I'm glad that there are two more presidential debates and no more vice presidential ones. I believe that Bush will do better in the town hall format than he did in last week's debate, so I'm really glad that the final debate is going to use the original format. Of the four candidates, I think Kerry comes across the best in the debates hands down, but I have to say that Cheney edges Edwards out for second place.

Monday, October 04, 2004

Marquis de Sod

The title of a local landscaping business, as seen today at lunch on the side of one of their vans:

MARQUIS DE SOD

Their slogan:

"Let us whip your lawn into shape!"

It makes me wish I had a lawn so I could hire them to landscape it.

Short stories

I can't believe that none of you lame-os had a thing to say about the debate.

Though it matters less, I think the vice presidential debate tomorrow should be very interesting, and much closer than the first presidential debate last week.

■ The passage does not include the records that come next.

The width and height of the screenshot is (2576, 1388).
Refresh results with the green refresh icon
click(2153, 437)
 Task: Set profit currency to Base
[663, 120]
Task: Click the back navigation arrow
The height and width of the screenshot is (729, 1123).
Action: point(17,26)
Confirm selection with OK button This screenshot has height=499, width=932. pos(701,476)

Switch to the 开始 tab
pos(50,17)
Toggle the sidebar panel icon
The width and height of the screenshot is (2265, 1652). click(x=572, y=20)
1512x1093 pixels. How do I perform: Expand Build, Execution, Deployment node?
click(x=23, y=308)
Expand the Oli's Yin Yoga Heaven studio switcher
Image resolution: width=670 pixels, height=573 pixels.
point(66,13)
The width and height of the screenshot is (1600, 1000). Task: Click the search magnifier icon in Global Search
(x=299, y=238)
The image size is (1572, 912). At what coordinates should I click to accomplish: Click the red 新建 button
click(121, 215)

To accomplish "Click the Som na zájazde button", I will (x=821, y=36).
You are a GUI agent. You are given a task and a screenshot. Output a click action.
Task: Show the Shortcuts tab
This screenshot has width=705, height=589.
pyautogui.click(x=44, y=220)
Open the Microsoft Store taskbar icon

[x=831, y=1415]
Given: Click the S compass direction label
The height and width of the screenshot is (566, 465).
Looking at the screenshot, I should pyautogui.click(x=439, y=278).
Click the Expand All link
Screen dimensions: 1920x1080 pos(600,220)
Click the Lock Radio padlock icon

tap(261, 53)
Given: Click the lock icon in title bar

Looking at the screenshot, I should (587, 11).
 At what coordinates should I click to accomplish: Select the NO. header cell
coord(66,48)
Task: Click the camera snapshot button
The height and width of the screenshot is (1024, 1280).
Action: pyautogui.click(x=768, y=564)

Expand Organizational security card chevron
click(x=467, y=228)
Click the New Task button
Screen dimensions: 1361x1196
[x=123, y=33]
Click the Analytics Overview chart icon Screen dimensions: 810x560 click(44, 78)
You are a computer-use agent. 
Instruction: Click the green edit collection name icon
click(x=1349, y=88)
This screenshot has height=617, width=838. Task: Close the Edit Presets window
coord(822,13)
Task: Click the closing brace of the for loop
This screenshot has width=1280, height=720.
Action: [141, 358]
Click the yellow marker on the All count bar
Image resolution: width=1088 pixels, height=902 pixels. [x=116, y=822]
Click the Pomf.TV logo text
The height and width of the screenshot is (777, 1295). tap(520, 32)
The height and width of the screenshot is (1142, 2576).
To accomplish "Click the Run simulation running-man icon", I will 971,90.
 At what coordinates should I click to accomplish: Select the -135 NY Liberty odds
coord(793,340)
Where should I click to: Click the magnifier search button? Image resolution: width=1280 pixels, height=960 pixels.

I expect that both Edwards and Cheney will play the age card in different ways.

On to other things:

I've finally moved to reading Oblivion, the recent David Foster Wallace collection of short stories that I bought when it first came out. I'm only a story and a half in. So far I'm enjoying the second story more than the first, but my overall impression of both is that he's done it better elsewhere, where "it" is the same ol' same ol' story technique.

I've been thinking lately about writing and genres, and in particular about short stories and who's written them better than most anyone else. I keep coming back to William Trevor. If you haven't read his short stories you really ought to. For twentieth century stories I put him up there with Flannery O'Connor and James Joyce. And Joyce possibly aside, it's remarkable how much better they are writing short stories than they are with longer forms. O'Connor and Trevor have both written solid novels, but their short stories are transcendant.

If the debates failed to elicit a response from you, dear reader(s), I can only imagine how a post on writing and genre is going to do.